The stories we tell ourselves about ourselves
If, before the 2021 college football season started, you had told me that my Louisiana Tech Bulldogs would start the season 1-2, with a grand total of three points keeping them from a 3-0 start, I would probably have said that wasn't too bad.
But my perspective would sour if you had told me my alma mater would lose by one point to Mississippi State despite entering the fourth quarter with a 20-point lead. My perspective would further sour if you told me the Dawgs would lose to SMU two weeks later after a go-ahead Hail Mary touchdown with less than a minute to play.
The differences in these reactions are a reminder that the final score doesn't paint the complete picture. There's always a story beyond the scoreboard.
Once we've established who won, we then likely ask: How did the victor come out on top?
Did a consistent ground game control the clock? Did a relentless aerial assault overwhelm the opposition? Did a dominant defense stop plays before they could start?
These days I often find myself more interested in the story of the game than the game itself. And as I've focused more on story, I've been thinking about the story of the game of my own life.
In the past, I've had a habit of telling a negative story about myself. I told a story focused on failures and lack of accomplishment and all the ways in which I was unremarkable. We often have no problem identifying the ways in which we fall short, so finding such material was easy.
But what if we tell ourselves better stories about ourselves? What if we focus instead on our accomplishments—both in the past and those to come?
How often do we tell stories about ourselves? What is a job interview, if not telling the story of your past professional successes and the bigger successes to follow? What about first dates?

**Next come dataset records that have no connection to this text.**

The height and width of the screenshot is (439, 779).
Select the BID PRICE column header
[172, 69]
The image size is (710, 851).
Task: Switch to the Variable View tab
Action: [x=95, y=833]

It's not enough for us to recall the play-by-play for certain events. It's not enough to repeat the final scores. We need to slide a story in there somewhere. This doesn't apply only when we win. It also applies to the losses.
Sometimes putting a proper story behind a loss can be more important. Where did things go wrong? Where were your blind spots? What could you have done differently? These are some of the questions our stories can answer.
I've always had a self-deprecating sense of humor, and I expect that to remain true to some degree. You can't take yourself too seriously, after all.
But I noticed recently that I haven't been as harsh on myself and I have been telling a better story. And I'm pretty sure it all began by first telling that better story to myself.